Implications of different stellar spectra for the climate of tidally-locked Earth-like exoplanets

TL;DR

This study investigates how different stellar spectra from various host stars influence the climate of tidally-locked Earth-like exoplanets, revealing that cooler star spectra lead to warmer surfaces and lower cloud coverage, affecting habitability.

Contribution

The paper presents the first systematic simulation comparison of tidally-locked exoplanets orbiting different stellar spectra using an Earth-like atmosphere in an idealised model.

Findings

Cooler star spectra increase tropospheric absorption and surface warming.

Lower cloud coverage on the dayside with cooler stars.
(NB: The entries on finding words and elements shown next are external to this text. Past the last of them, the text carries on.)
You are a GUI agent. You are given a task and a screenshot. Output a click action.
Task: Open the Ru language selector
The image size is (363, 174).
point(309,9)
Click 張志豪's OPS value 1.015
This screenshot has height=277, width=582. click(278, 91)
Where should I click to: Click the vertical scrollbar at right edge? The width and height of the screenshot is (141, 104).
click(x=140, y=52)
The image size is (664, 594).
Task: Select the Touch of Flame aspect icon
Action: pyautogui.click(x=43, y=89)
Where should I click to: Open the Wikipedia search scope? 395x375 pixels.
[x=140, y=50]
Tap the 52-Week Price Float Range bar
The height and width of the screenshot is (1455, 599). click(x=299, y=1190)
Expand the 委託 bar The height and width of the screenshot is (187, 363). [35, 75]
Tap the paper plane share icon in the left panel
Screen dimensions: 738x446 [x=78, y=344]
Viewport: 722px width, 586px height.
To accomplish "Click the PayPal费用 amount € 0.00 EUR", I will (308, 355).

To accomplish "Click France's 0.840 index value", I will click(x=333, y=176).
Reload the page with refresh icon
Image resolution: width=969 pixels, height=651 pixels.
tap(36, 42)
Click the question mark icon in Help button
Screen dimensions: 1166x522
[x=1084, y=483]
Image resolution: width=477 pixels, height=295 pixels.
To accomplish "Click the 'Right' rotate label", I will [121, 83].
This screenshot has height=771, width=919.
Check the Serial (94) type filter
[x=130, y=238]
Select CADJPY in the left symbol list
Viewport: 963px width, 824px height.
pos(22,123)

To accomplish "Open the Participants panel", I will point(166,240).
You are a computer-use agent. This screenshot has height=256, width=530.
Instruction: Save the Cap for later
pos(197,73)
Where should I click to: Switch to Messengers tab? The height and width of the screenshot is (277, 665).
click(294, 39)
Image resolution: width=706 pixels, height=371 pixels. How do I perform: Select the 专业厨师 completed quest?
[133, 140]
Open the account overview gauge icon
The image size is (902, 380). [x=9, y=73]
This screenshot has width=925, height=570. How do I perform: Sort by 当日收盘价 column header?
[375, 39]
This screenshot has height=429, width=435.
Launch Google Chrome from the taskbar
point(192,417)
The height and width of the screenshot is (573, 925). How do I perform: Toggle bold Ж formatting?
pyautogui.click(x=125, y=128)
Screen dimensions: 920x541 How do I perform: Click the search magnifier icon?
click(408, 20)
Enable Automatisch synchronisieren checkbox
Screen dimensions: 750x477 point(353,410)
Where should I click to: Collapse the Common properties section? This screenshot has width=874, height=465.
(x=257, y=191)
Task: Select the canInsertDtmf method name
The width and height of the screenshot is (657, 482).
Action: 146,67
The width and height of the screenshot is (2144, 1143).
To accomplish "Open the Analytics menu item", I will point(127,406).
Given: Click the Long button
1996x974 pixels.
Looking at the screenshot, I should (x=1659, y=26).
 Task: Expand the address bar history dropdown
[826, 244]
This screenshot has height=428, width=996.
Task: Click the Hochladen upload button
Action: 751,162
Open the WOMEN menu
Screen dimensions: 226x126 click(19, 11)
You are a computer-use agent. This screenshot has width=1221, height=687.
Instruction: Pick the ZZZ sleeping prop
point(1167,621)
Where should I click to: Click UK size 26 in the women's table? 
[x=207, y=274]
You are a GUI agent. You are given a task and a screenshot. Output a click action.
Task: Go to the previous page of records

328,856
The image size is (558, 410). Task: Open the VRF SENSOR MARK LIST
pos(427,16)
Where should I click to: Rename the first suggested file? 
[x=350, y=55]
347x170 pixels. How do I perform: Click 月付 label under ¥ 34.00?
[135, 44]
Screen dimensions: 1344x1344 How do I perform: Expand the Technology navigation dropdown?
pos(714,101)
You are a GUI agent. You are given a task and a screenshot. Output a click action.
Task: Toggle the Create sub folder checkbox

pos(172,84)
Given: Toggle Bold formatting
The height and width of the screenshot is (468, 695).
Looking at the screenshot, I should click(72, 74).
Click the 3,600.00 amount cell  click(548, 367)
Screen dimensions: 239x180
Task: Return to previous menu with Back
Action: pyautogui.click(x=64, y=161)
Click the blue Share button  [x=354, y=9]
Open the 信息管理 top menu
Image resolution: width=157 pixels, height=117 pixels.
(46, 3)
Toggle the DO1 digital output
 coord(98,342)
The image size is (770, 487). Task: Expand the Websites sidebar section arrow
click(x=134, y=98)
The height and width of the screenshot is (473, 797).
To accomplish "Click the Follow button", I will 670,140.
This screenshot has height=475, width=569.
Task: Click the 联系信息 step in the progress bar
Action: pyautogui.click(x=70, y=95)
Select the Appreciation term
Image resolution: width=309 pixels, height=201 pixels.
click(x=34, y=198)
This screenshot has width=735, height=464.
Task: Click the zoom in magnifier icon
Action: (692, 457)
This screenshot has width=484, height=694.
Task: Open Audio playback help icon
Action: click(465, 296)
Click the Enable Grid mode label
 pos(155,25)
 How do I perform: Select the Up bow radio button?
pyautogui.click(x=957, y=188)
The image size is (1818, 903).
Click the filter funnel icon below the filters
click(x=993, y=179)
Reduced day-night temperature contrast due to efficient heat transport.

Abstract

The majority of potentially habitable exoplanets detected orbit stars cooler than the Sun, and therefore are irradiated by a stellar spectrum peaking at longer wavelengths than that incident on Earth. Here, we present results from a set of simulations of tidally-locked terrestrial planets orbiting three different host stars to isolate the effect of the stellar spectra on the simulated climate. Specifically, we perform simulations based on TRAPPIST-1e, adopting an Earth-like atmosphere and using the UK Met Office Unified Model in an idealised 'aqua-planet' configuration. Whilst holding the planetary parameters constant, including the total stellar flux (900 W/m$^2$) and orbital period (6.10 Earth days), we compare results between simulations where the stellar spectrum is that of a quiescent TRAPPIST-1, Proxima Centauri and the Sun. The simulations with cooler host stars had an increased proportion of incident stellar radiation absorbed directly by the troposphere compared to the surface. This, in turn, led to an increase in the stability against convection, a reduction in overall cloud coverage on the dayside (reducing scattering), leading to warmer surface temperatures. The increased direct heating of the troposphere also led to more efficient heat transport from the dayside to the nightside and, therefore, a reduced day-night temperature contrast. We inferred that planets with an Earth-like atmosphere orbiting cooler stars had lower dayside cloud coverage, potentially allowing habitable conditions at increased orbital radii, compared to similar planets orbiting hotter stars for a given planetary rotation rate.